It has traditionally been assumed that this Eupolemus must have been the same as "Eupolemus, son of Potalus, the Macedonian" (Εὐπόλεμος Ποτάλου Μακεδών) noted from an inscription in Iasos, owing to both men being notable Macedonians in Caria and in possession of the same rare name. This discarded assumption previously led historians to erroneously believe that the Eupolemus who was Cassander's strategos of Greece had been awarded the title of proxenos and the epithet euergetes by the Isian people. According to Billows's chronology, Eupolemus served under Pleistarchus, the son of Antipater and brother of Cassander, from 313 BC until Pleistarchus's death. Eupolemos likely administered Caria during the first few years of its nominal rule by Pleistarchus. When Pleistarchus died, Eupolemus, having previously been his deputy, assumed control of a significant portion of Caria as an independent dynast. Eupolemos's rule of Caria is placed from 294 BC to at least 286 BC, although it may have continued well into the 270s. Eupolemus held sway over a significant portion of Caria, particularly in the west, and appears to have made Mylasa his capital. From here, he issued exclusively bronze coinage, usually depicting Macedonian shields on the obverse and a sheathed sword with EYΠO-ΛEMOY (Eupolemos) featured on the reverse. A labrys (a double axe associated with Caria) often appears on these coins. Eupolemus appears to have employed a significant number of mercenaries to maintain control over his spear-won land. His pragmatic policies of military colonization and heavy taxation may have provoked the ire of his subjects, likely contributing to the rebellion of his garrison at Theangela.

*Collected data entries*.
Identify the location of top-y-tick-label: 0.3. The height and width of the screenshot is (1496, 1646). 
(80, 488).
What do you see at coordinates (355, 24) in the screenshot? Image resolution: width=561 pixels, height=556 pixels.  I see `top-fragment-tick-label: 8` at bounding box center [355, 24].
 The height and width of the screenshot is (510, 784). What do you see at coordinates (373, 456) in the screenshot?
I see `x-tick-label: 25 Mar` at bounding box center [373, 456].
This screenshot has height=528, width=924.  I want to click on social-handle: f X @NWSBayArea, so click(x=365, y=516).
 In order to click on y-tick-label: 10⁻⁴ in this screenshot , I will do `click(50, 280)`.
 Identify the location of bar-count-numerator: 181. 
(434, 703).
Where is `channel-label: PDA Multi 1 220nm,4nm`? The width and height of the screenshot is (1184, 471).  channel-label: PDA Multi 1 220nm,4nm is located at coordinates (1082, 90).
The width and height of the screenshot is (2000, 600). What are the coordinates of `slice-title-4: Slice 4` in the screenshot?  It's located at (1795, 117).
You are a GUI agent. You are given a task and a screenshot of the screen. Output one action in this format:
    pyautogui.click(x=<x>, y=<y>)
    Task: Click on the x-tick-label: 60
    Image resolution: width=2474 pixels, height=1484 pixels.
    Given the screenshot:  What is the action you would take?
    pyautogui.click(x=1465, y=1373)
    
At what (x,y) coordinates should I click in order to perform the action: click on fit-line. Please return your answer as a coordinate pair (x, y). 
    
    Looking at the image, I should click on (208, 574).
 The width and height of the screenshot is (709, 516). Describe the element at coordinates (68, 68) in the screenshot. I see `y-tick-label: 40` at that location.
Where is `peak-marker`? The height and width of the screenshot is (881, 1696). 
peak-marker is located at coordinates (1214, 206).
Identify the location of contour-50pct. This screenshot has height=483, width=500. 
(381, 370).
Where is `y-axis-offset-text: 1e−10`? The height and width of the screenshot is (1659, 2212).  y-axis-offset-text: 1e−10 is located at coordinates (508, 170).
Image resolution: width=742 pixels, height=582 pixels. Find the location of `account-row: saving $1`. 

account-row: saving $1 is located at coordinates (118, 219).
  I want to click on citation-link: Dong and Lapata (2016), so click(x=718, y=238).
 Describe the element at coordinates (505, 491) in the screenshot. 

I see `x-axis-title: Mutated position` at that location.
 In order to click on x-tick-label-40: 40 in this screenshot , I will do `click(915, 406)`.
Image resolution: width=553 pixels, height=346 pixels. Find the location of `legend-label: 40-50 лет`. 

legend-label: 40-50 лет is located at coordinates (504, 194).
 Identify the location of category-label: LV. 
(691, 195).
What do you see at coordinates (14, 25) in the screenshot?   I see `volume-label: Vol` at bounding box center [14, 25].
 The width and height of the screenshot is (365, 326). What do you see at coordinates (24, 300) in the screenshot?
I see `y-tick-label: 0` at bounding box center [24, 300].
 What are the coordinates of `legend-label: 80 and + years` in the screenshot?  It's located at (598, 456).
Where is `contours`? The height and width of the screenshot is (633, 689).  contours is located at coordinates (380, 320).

*Tasks*.
[a] According to the passage on Eupolemus, which city does he appear to have made his capital?
[b] Please resume the passage on Eupolemus, starting right after its final sentence.

*Results of the exercise*.
[a] Mylasa

[b]
==Scholarly Debate==
It is worth noting, however, that the chronology of Eupolemus's rule and his classification as a dynast is a matter of contention. Raymond Descat argues that the evidence used by Billows to support the notion of Eupolemus reigning over Caria as a dynast (coinage and inscriptions) has been misdated, originating during Eupolemus's initial Carian campaign, and cannot be used to prove that Eupolemus's position exceeded that of an ordinary strategos. A recent study by Richard J. Ashton has suggested that the coins minted under Eupolemus date to the early third century, rather than the 310s BC like Descat argued. Recent paleography has suggested that the Iasos inscription mentioning Eupolemus Pόtalou Μακεδών was likely from the 270s-260s BC, precluding it from referring to the Eupolemus who had served under Cassander.
However, epigraphic evidence from a more recently discovered dedication from Iasos of an andron to Artemis Astias by Eupolemus, son of Simalus led Roberta Fabiani to conclude that the patronymic "Simalou" can thus be ascribed to Eupolemos with a reasonable degree of certainty that it refers to the man who was the general of Cassander. The engraving’s style dates the inscription to the early third century BC. Fabiani states that the sheer volume of attestations to Eupolemus disqualifies chronologies that place his period of power from only around 315–313 BC as a mere strategos and that he ought to be regarded as having become a dynast of Caria by the 290s BC.